In 2005 a series of power blackouts swept across the city and suburbs of Johannesburg. Mary Wafer had just moved into an eighth-floor apartment in Braamfontein from where she had a spectacular view across an often dark and silent city. This extraordinary sight – of a city that should be brightly illuminated laid out in almost-total darkness – generated a deep anxiety about the unpredictability not only of the blackouts, but of things in general. It suggested to Wafer our inability to predict anything with confidence, to be sure of what might happen next. This experience filtered into her painting in the form of building interiors imbued with a sense of the sinister.
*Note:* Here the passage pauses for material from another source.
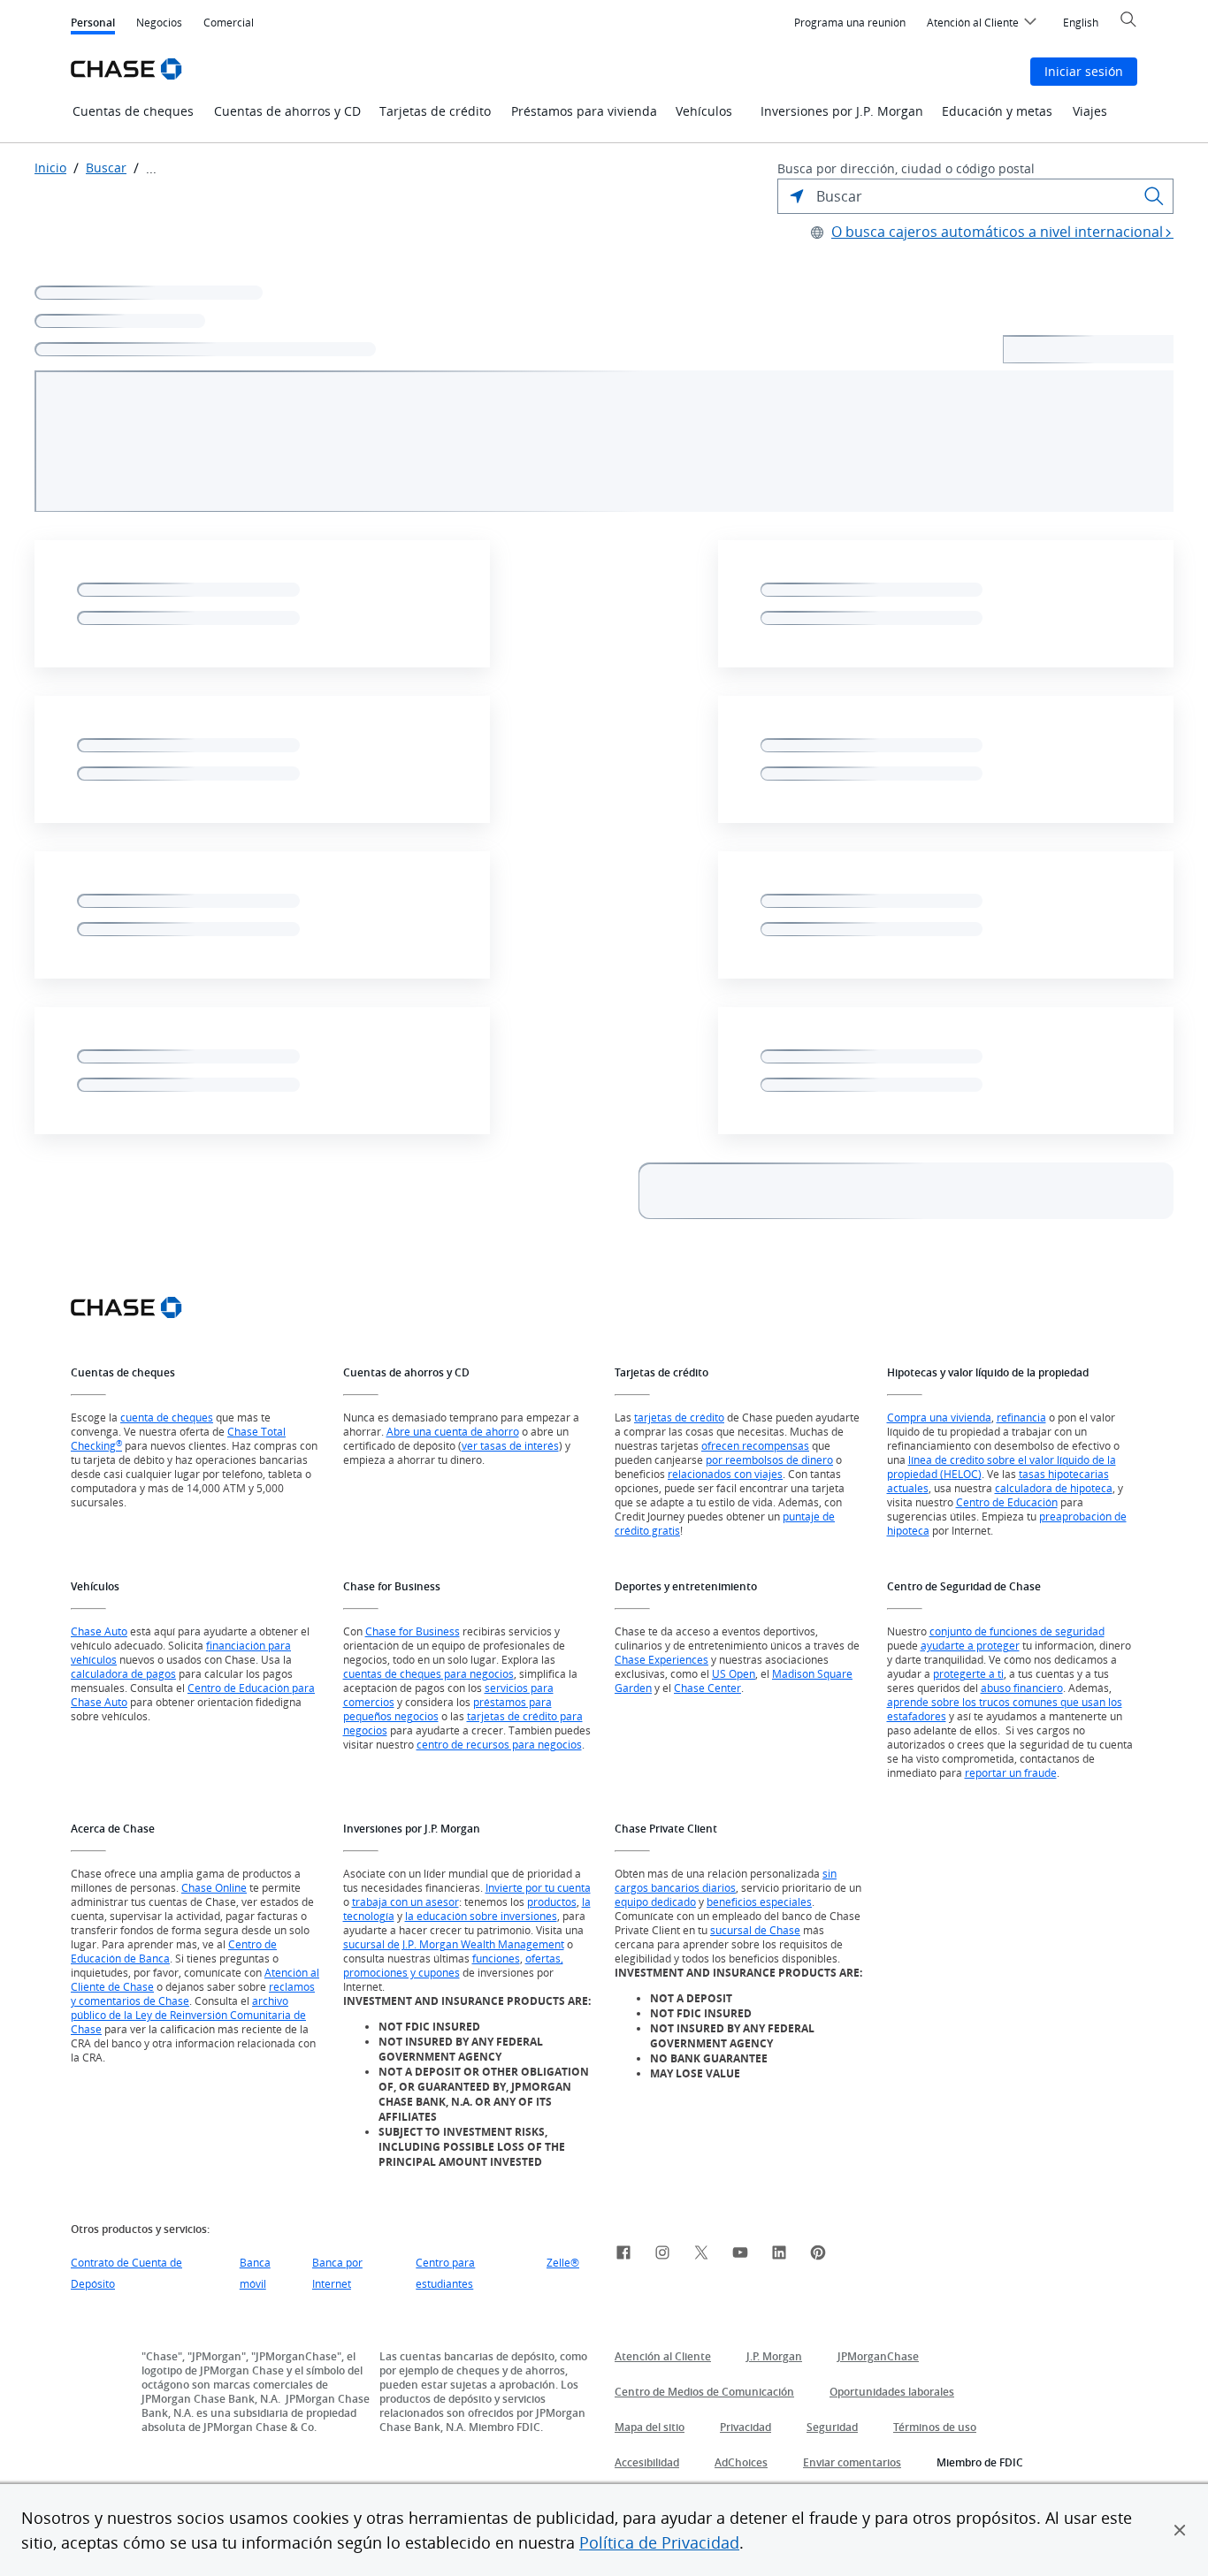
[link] (623, 2255)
She sought to convey a sense of the unsettlement one feels over something that has not yet happened, to suggest the threat of something that is always imminent, never arrived at or concluded.
Wafer’s new prints and paintings crystallise many of the interests evident in earlier works that draw on images related to the architecture of movement and transport. In these, her references to alienating peripheral structures, such as freeways, bridges and highway underpasses, suggest exclusion and marginality in relation to space. The new works extend and intensify these concerns, making their sense of unease more provocatively interior.
Mary Wafer grew up in Durban. After three years of study at the University of Kwazulu-Natal, Pietermaritzburg, she relocated to Johannesburg and completed her Advanced Diploma in Fine Art at the University of the Witwatersrand. In 2003, Wafer travelled to London and Copenhagen where she was a fellow of the Royal Danish Academy but returned to South Africa in 2005 to pursue a Master’s in Fine Art.